I have also applied to become a Research Associate with the Institute for Development Research, that is based at Oxford Centre for Mission Studies, Oxford in the UK. This will be a good forum for researching on vital issues facing Christians working in transformational development around the world.

Three New Students

Pray for three students, now studying at Ibeno Bible college in Kisii in Kenya, as sent by Yala Theological centre. They are due to spend alternative terms studying at Ibeno, and helping us in the teaching in Yala.

Spreading the Word – doesn’t end!

10 years since we began, I have yet to tire of telling people of our Bible teaching programme. I tell big people and little people. "Gima utiyo en Bible Study koso" (what you are doing is Bible study isn’t it?) asked this "big" man. "Da" (no) I responded, "watimo pounjruok Muma" (we are doing pounjruok muma.) [Bible study to me is trying to make someone into a Western Christians, but "pounjruok muma" (i.e. the Luo translation of the same) is bringing Christ to people in their lives and cultures!]

"There are many groups who come to Kenya these days" he said. "Some of them have very questionable teachings." He gave me an example of a man he knew who used to drive a 4WD around and to eat well, but never to do a stroke of work. He had obviously deceived some foreigners into supporting him for nothing.

Extracted material ▸
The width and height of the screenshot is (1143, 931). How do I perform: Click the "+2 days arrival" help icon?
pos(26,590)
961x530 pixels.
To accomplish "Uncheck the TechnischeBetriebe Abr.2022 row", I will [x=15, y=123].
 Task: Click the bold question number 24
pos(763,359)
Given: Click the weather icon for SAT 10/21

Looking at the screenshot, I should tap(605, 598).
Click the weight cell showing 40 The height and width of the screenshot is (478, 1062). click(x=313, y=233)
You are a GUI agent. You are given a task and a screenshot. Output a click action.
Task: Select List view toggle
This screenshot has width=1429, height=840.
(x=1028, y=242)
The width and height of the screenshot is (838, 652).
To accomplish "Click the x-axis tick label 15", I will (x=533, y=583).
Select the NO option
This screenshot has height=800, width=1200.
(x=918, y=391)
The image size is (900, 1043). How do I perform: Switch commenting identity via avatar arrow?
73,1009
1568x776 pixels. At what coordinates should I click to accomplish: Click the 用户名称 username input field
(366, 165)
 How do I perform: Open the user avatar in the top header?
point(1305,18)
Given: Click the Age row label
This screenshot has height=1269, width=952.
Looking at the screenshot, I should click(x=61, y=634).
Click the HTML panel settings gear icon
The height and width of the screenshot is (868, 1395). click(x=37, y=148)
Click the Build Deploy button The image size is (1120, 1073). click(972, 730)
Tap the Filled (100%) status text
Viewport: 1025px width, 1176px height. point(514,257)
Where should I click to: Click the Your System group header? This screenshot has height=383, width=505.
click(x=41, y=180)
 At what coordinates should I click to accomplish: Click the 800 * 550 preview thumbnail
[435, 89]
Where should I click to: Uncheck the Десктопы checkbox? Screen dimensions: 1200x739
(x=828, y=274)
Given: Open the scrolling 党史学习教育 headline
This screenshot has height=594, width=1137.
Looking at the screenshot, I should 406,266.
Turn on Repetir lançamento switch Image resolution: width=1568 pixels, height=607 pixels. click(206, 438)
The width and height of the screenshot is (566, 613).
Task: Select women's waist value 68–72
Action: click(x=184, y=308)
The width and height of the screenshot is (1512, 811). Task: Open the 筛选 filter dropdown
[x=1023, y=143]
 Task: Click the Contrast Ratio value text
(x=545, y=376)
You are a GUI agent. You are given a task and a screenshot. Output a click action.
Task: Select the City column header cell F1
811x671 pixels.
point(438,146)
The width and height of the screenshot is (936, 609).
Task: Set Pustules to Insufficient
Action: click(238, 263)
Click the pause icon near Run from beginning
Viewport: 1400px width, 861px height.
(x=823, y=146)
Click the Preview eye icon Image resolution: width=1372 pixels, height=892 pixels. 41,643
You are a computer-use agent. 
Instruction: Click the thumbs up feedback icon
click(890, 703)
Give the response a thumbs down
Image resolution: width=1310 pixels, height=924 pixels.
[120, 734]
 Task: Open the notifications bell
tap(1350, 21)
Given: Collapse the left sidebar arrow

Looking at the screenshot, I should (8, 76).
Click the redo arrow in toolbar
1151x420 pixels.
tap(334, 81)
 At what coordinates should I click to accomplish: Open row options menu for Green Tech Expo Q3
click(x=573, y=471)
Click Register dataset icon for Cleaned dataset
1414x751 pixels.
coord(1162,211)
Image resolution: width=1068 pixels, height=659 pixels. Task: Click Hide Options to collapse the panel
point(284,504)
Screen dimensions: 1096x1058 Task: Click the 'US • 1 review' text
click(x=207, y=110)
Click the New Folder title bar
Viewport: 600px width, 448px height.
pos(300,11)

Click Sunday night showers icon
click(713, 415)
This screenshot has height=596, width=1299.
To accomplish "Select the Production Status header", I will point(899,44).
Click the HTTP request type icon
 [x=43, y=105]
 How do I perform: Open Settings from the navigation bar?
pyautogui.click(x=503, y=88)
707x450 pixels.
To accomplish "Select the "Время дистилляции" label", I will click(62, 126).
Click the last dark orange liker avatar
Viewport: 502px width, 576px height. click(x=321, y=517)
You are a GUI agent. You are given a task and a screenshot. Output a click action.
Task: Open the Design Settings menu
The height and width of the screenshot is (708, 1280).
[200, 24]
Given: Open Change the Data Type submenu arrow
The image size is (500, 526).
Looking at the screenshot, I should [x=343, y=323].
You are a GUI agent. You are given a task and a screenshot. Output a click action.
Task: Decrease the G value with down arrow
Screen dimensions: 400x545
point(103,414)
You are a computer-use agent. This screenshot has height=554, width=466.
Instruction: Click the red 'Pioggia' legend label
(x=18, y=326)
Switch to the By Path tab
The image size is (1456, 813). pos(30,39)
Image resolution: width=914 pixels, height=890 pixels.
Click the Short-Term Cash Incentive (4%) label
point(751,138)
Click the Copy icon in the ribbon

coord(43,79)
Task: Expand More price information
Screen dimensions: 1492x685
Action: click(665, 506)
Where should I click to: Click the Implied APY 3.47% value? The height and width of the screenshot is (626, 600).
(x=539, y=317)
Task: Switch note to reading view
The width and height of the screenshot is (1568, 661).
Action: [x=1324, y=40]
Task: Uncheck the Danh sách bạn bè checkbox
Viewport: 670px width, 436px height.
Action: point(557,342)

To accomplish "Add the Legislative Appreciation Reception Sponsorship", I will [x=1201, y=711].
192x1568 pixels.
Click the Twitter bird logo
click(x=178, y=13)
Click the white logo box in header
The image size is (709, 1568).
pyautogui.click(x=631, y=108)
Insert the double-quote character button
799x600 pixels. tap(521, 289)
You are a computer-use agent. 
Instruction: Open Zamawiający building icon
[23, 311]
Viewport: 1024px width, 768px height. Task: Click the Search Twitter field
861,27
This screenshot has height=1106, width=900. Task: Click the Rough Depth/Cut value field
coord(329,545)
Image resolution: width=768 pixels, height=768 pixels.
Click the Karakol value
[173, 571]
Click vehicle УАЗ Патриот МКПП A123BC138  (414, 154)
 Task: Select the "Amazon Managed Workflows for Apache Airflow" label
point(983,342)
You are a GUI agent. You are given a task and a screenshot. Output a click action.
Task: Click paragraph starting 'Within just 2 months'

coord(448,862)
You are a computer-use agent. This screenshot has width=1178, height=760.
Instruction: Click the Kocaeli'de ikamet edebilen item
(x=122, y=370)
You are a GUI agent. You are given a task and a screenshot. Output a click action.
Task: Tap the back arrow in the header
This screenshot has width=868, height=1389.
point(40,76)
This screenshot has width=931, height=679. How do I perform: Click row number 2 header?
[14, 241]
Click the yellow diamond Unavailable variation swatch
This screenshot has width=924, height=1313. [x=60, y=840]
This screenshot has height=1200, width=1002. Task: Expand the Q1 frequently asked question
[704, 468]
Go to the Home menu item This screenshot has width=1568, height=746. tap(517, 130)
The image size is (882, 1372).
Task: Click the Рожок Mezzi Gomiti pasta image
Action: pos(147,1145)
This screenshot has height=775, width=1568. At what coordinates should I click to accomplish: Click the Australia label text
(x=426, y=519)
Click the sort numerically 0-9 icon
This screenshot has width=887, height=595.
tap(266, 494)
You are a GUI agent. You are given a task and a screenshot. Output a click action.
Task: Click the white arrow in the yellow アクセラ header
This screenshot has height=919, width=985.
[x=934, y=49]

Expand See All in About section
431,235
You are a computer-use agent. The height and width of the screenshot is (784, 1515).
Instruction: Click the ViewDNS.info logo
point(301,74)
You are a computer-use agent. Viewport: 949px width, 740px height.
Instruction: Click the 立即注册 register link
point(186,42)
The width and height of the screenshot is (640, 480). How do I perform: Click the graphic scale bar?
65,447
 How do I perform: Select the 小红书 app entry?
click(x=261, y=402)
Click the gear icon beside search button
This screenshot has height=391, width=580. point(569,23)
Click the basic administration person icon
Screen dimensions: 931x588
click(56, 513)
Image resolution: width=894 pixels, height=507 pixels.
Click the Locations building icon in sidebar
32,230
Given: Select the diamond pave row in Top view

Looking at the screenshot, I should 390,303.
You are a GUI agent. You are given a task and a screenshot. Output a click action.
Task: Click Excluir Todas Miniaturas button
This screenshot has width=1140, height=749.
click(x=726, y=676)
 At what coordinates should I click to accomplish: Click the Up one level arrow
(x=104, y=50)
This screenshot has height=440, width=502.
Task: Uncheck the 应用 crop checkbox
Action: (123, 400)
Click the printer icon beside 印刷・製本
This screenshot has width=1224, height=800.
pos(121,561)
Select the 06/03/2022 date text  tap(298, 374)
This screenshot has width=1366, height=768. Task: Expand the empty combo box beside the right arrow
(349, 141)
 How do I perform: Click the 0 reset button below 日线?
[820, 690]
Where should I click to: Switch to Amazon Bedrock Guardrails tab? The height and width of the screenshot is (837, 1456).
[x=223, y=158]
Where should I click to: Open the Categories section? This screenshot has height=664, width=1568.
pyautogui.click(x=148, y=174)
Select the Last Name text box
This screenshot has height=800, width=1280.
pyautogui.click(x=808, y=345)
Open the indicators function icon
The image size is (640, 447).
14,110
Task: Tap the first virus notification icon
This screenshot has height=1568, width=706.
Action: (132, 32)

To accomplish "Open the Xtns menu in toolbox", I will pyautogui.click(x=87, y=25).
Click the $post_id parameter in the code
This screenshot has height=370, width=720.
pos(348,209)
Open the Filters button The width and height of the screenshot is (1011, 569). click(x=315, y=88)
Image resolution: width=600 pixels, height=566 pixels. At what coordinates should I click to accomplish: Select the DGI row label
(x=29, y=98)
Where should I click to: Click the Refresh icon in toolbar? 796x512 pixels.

Problem statement ▸ In the excerpt, at which college are the three new students studying, and where is it?

Result of the task ▸ Ibeno Bible college, in Kisii in Kenya.